Seychelles and Equatorial Guinea: On top of sharing the particularity of being some of the smallest countries in Africa, are also the two richest countries in the Africa.
Seychelles and Equatorial Guinea: On top of sharing the particularity of being some of the smallest countries in Africa, are also the two richest countries in the Africa, according to an analysis by the Global Finance Magazine.
Based on data from the IMF, the magazine ranked the world’s countries according to their GDP per capita and determined the poorest and richest ones. The gross domestic product or the GDP per capita is the market value of all the goods produced by a country in a period of time that helps support its economy.

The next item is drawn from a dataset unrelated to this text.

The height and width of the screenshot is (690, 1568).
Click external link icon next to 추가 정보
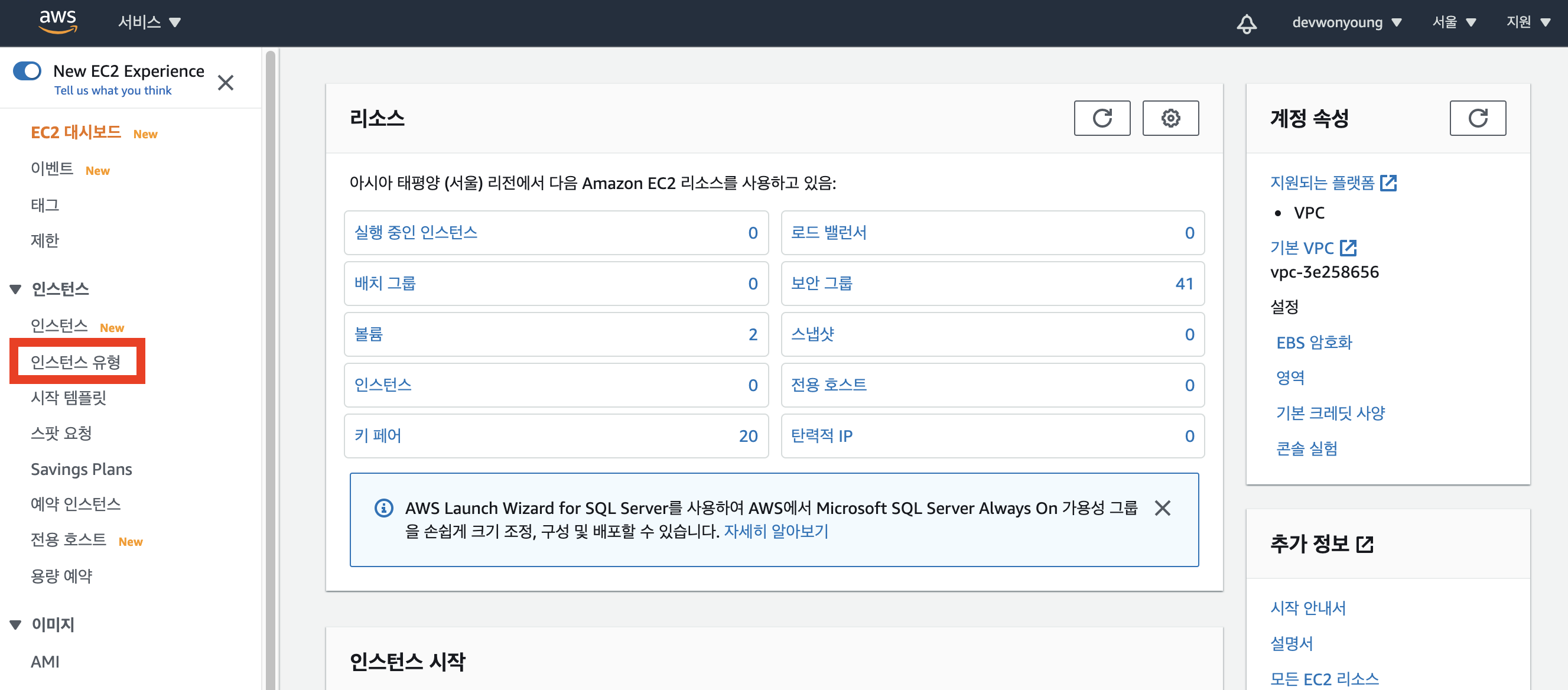(x=1365, y=544)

This is the best way to determine which African countries are the richest.
The analysis also used a Purchasing Power Parity (PPP) basis, which takes into account the living cost and inflation rates, in order to compare living standards between the different nations.
Using this measure Seychelles, an archipelago of 115 islands in the Indian Ocean off East Africa, has come in as the richest country in the Africa over the 2009-2013 period.
The Democratic Republic of Congo is at the other end of the spectrum and has been the poorest country in the world over the 2010-2013 period.
Global Finance Magazine Map of the richest and poorest countries in the world – Dark red: highest GDP per capita, Light red: lowest GDP per capita.
Africa's Richest Countries, Based on Gross Domestic Product (PPP) Per Capita 2009-2013 (and here’s the full global study):
It is important to notice that GDP is not a perfect measure to describe the well-being and quality of life of populations, and, in fact, there are other indexes that take into account other variables such as life expectancy, income distribution, literacy, etc., such as the UN Human Development Index and the Index of Sustainable Economic Welfare. However, using GDP enables policymakers and central banks to judge whether an economy is contracting or expanding and also gives an almost clear depiction of who’s rich and who’s lagging behind.